Provided records:
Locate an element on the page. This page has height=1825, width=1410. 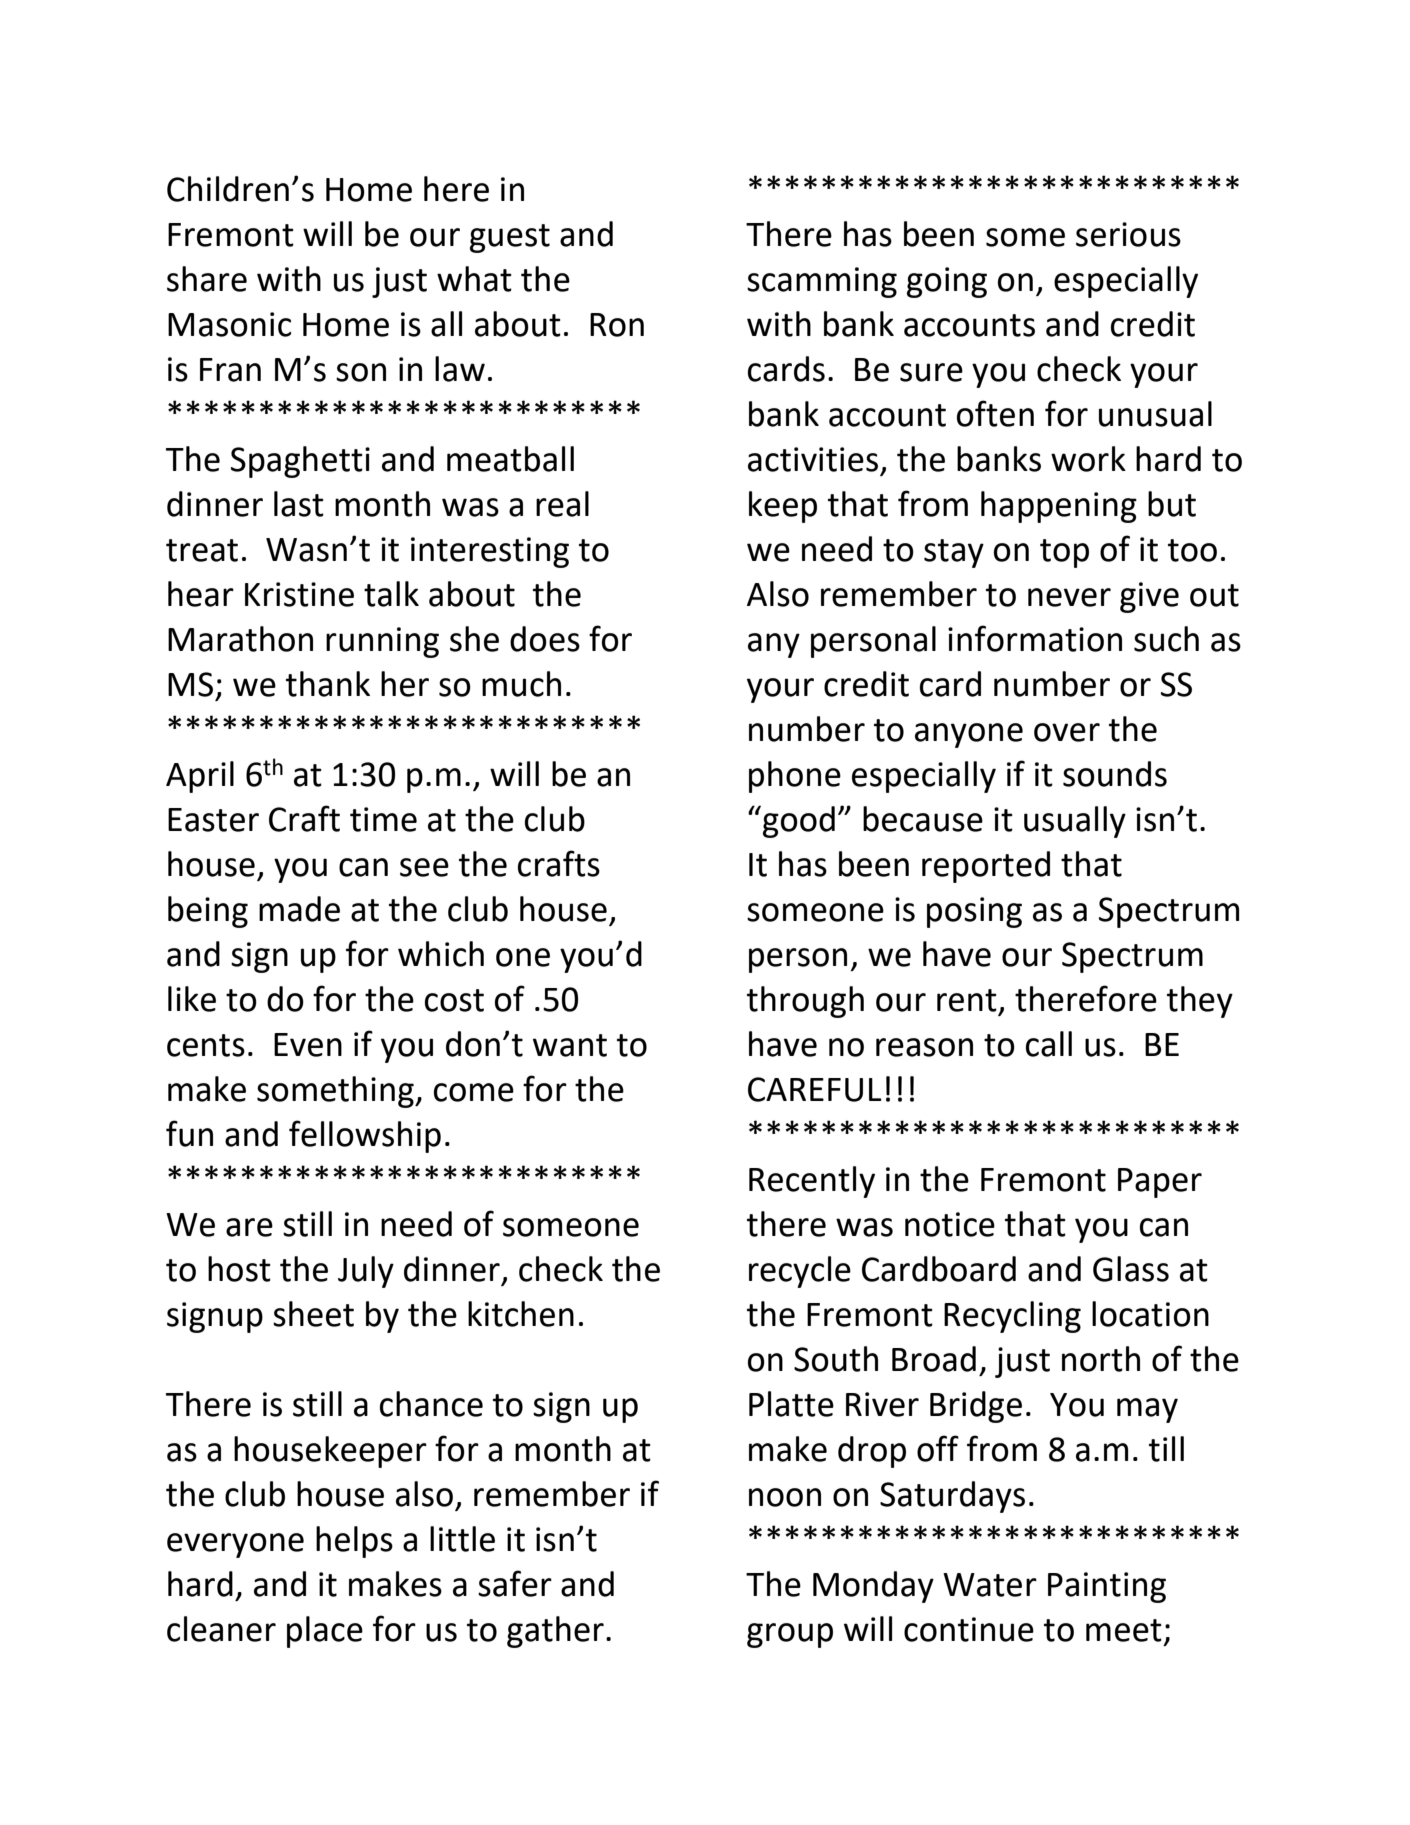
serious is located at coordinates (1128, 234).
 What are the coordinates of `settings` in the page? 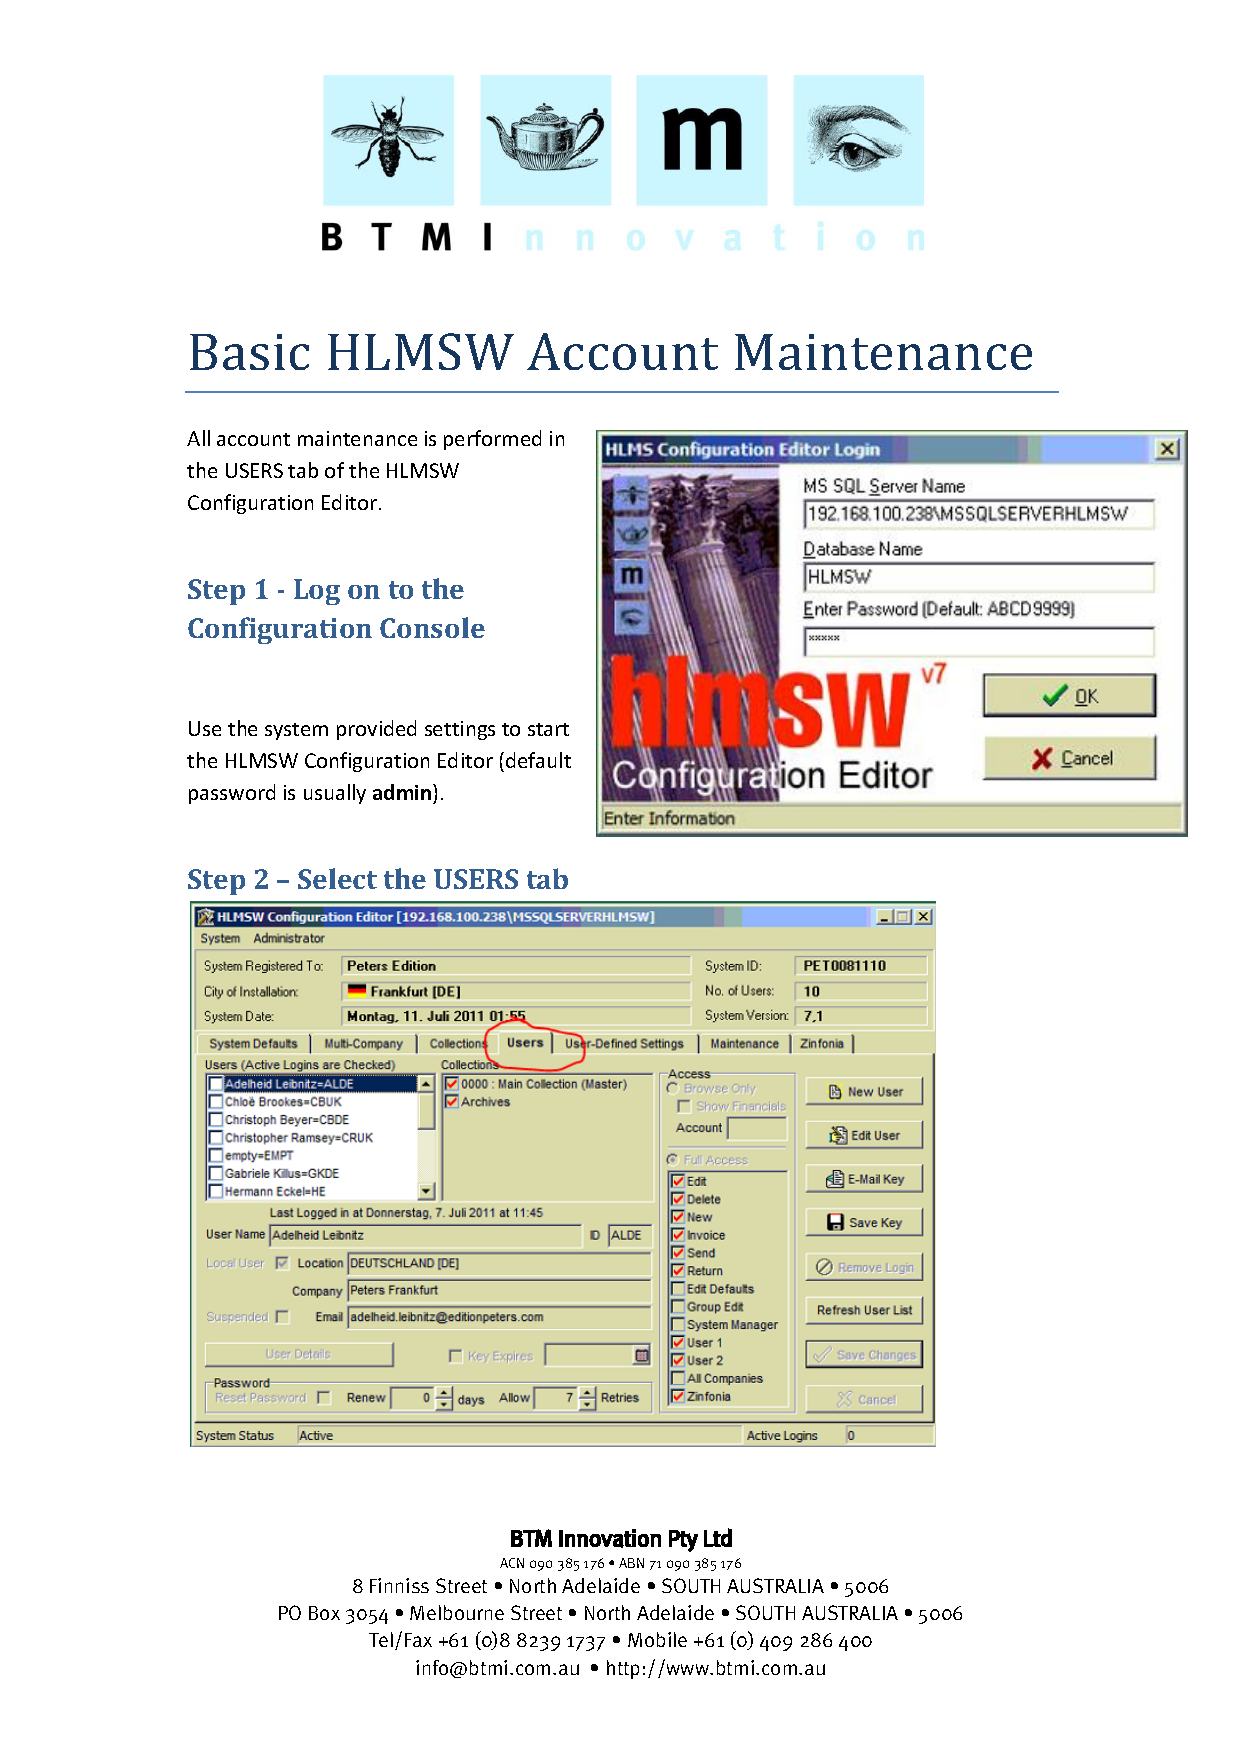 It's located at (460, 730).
* * *
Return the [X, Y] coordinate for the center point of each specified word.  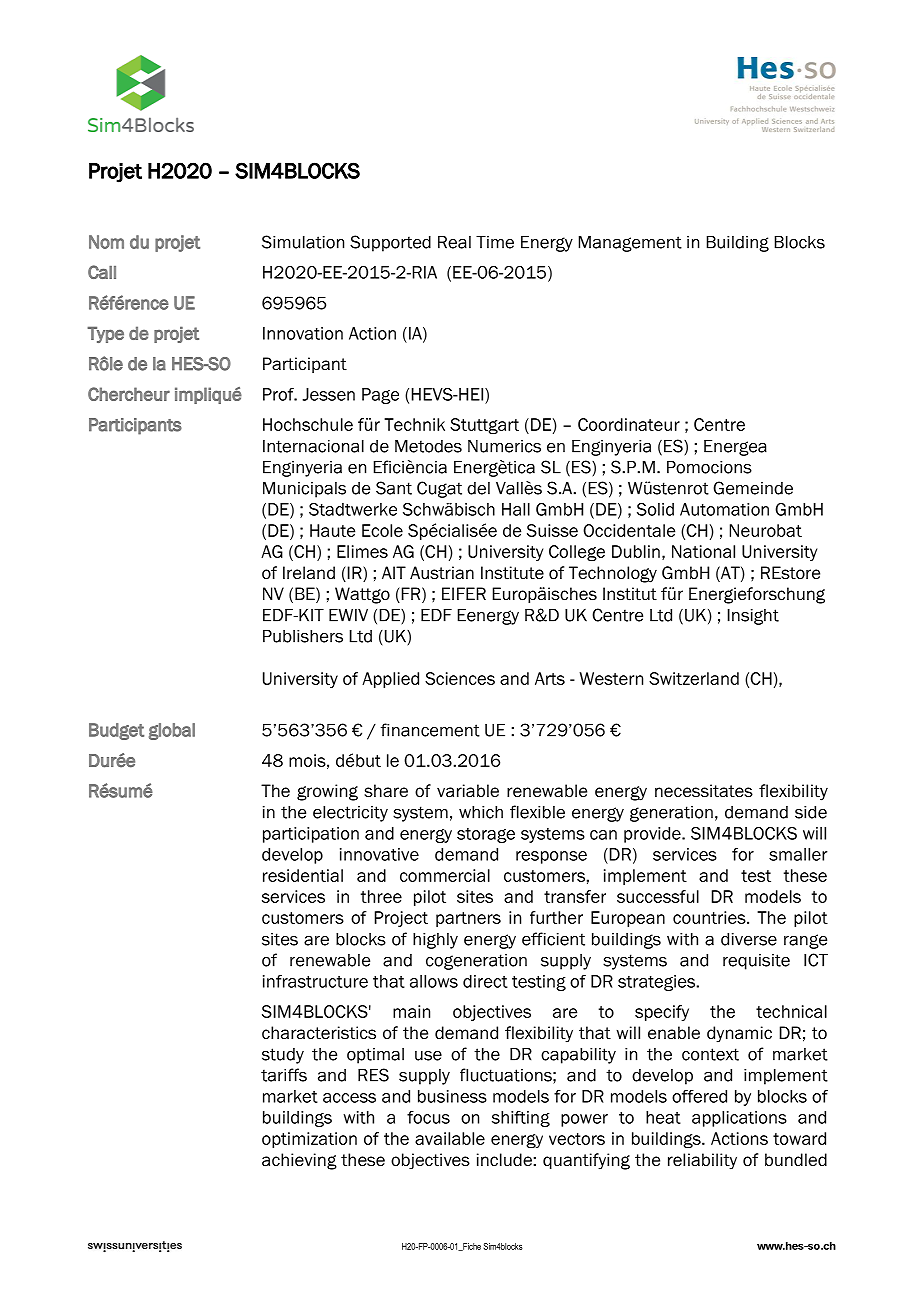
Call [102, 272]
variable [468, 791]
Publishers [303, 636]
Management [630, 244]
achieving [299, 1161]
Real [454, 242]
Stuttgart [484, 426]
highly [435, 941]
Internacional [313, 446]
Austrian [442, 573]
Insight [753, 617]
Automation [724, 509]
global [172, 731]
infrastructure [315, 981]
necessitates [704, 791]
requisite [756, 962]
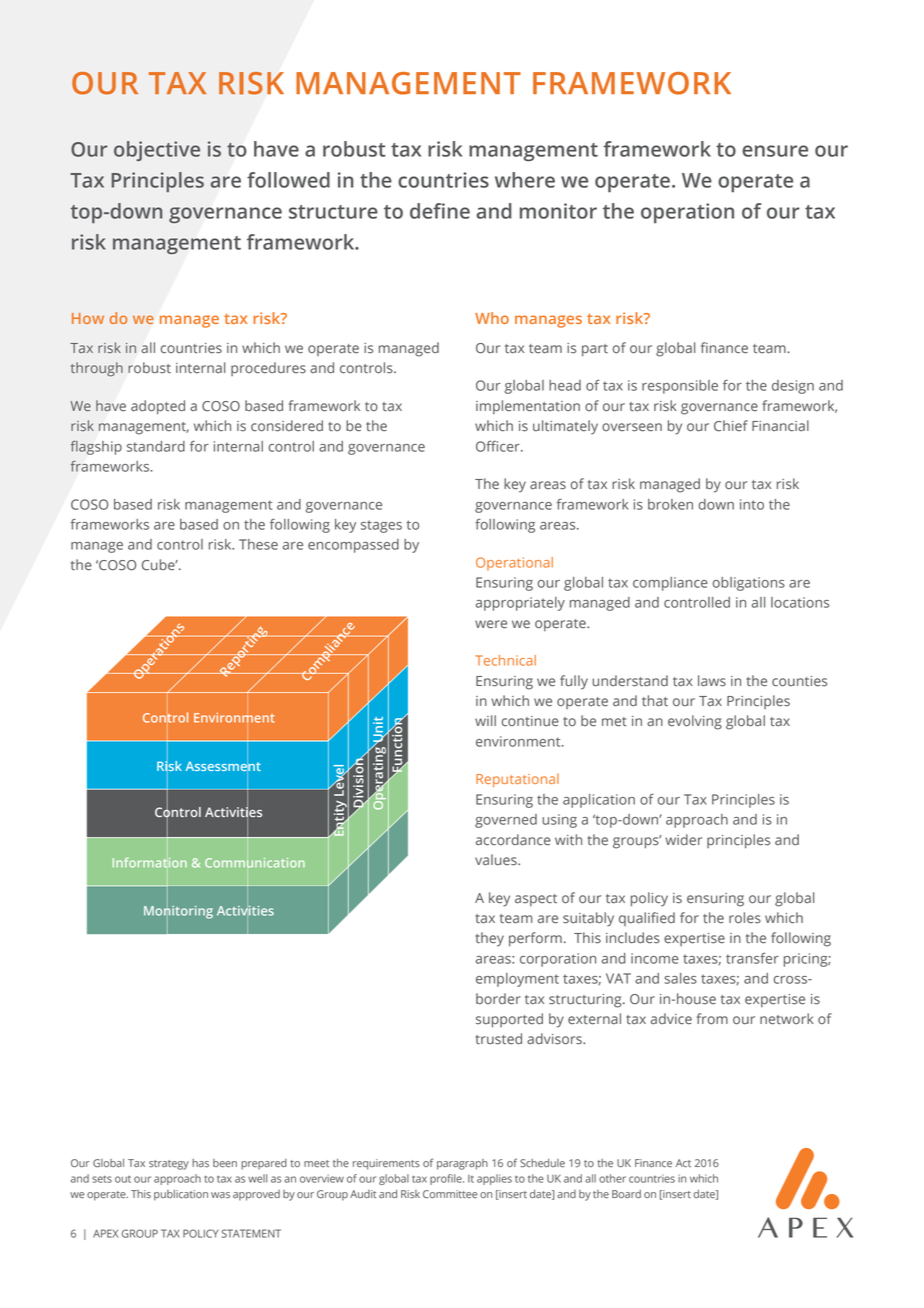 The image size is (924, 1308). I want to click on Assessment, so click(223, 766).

Exercise brief:
Copy the records word for word, starting at the line with "Austrian [442, 573]" and continuing through the line with "The image size". Leave the pictures out.

Problem solution:
Austrian [442, 573]
Insight [753, 617]
Automation [724, 509]
global [172, 731]
infrastructure [315, 981]
necessitates [704, 791]
requisite [756, 962]
 The image size is (924, 1308). I want to click on Assessment, so click(223, 766).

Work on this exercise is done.